Objective: We explored the efficacy, safety, and clinical consequences of on-label and off-label transcatheter aortic valve replacement (TAVR) in the real-world setting.

Background: The transcatheter heart valve (THV) was initially approved only for transfemoral (TF) delivery (on-label use) during TAVR in inoperable patients with severe aortic stenosis (AS). Because of lack of alternative options in TAVR-eligible patients with inadequate TF access, other routes have been utilized for THV implantation (off-label use), outcomes of which were previously unknown.

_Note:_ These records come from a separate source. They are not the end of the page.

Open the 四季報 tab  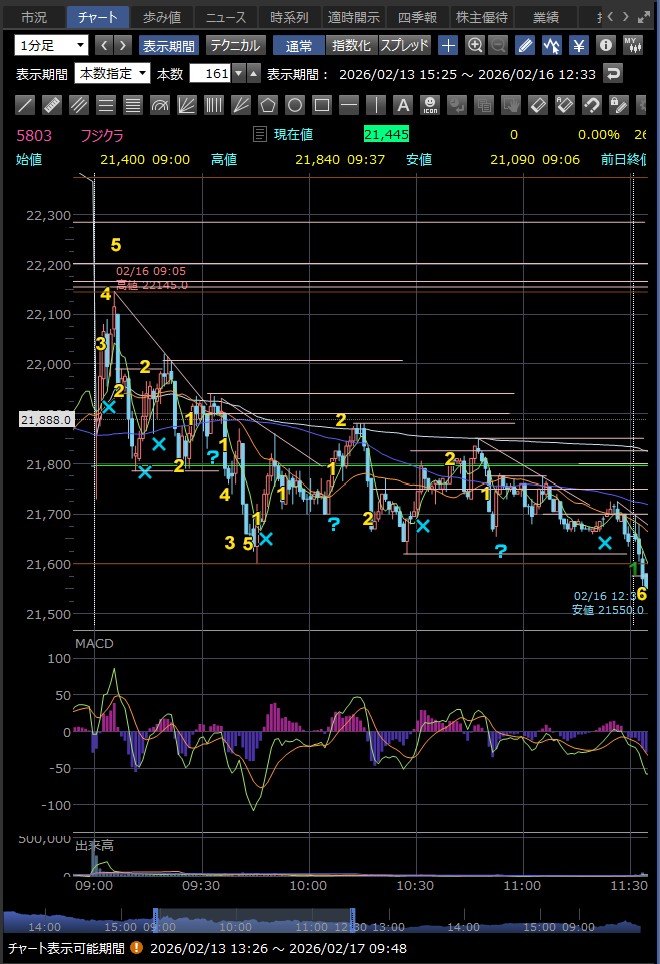[417, 17]
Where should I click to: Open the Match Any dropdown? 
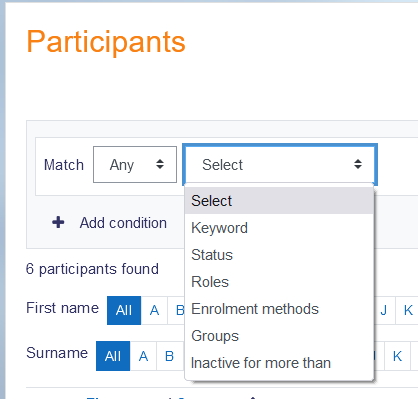(135, 164)
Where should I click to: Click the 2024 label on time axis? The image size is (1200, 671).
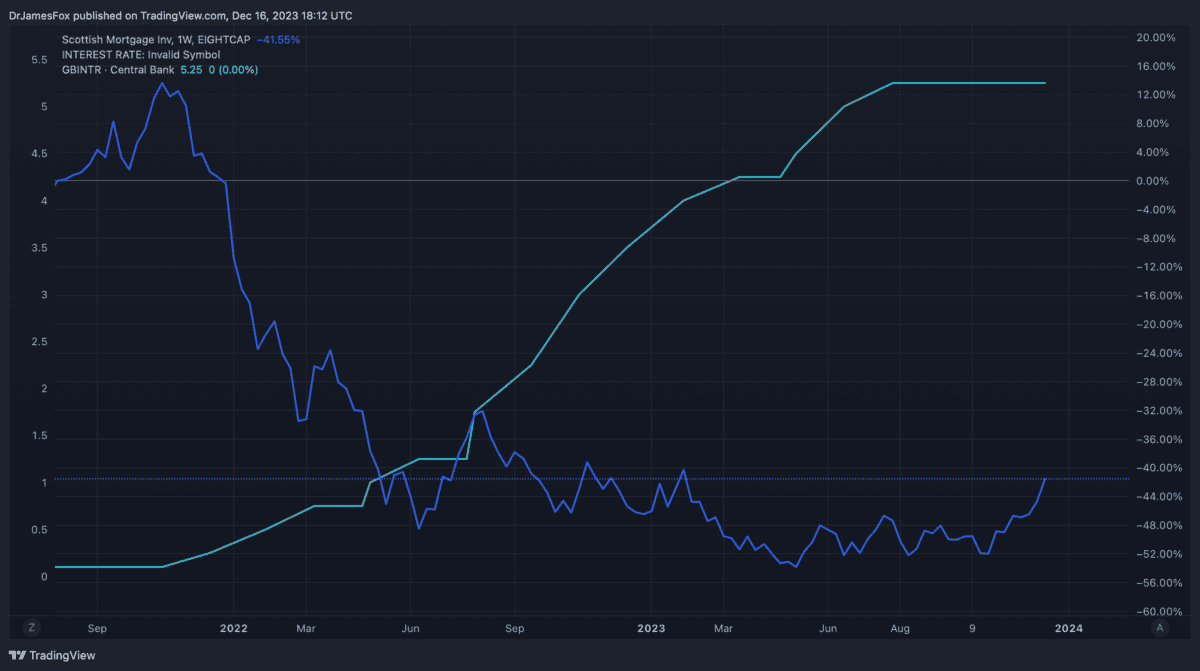click(1068, 628)

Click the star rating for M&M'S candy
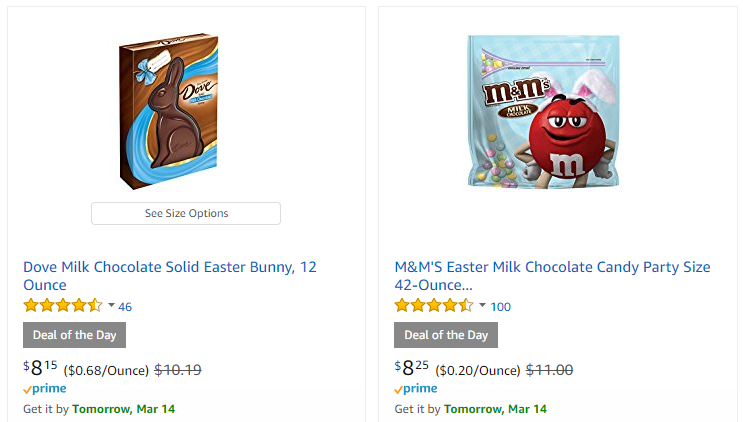click(x=434, y=305)
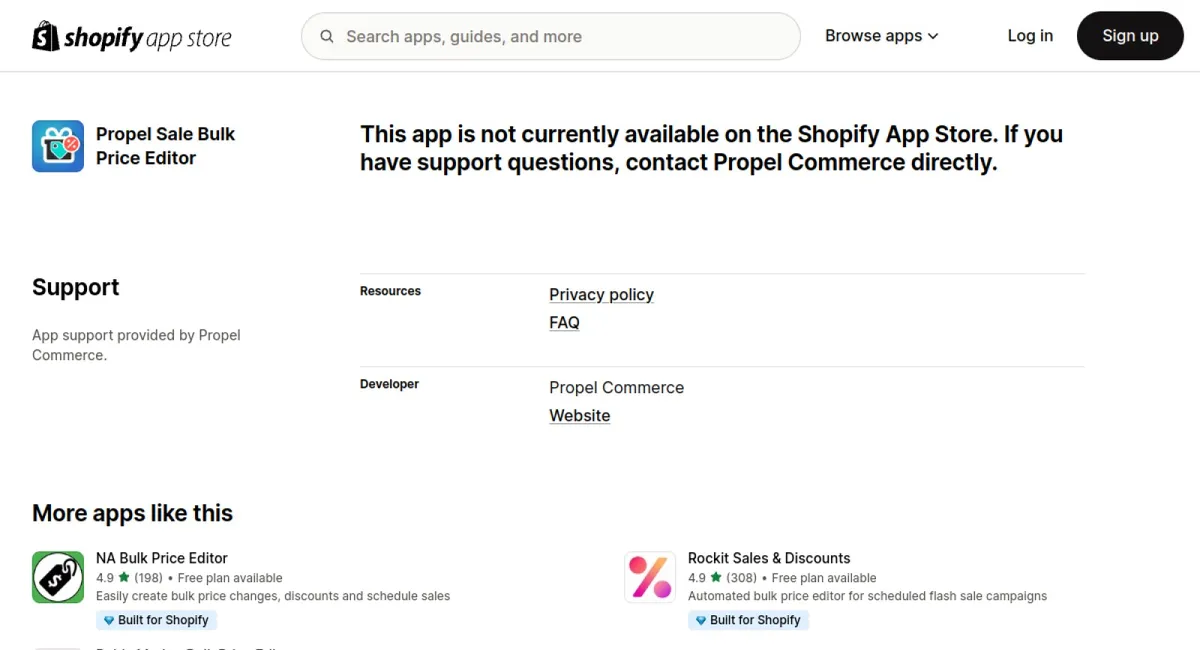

Methods: Consecutive patients with severe inoperable AS who underwent clinical TAVR at our site were enrolled in a prospective database. Fifty subjects underwent TF-TAVR (on-label group), while non-TF routes were utilized in 60 subjects (off-label group). Procedural events, 30-day clinical outcomes, and 1-year all-cause mortality data were analyzed.

Results: Technical device success was similar between on-label and off-label groups (88% vs. 87%, respectively; P = 0.92), as was the incidence of procedural complications and 30-day clinical events. The on-label group had lower 1-year all-cause death rate (12%) compared to the off-label group (32%; P = 0.02). The 1-year all-cause mortality in the off-label group was comparable to published clinical trial and registry data on TAVR, and appeared lower than historical outcomes with conservative medical therapy.

Conclusion: On-label use of the THV in the real-world setting was associated with favorable survival outcomes compared to off-label TAVR and historical data. Off-label use of the THV appeared to be safe and effective when used in select patients with inoperable AS who are not eligible for TAVR via TF approach.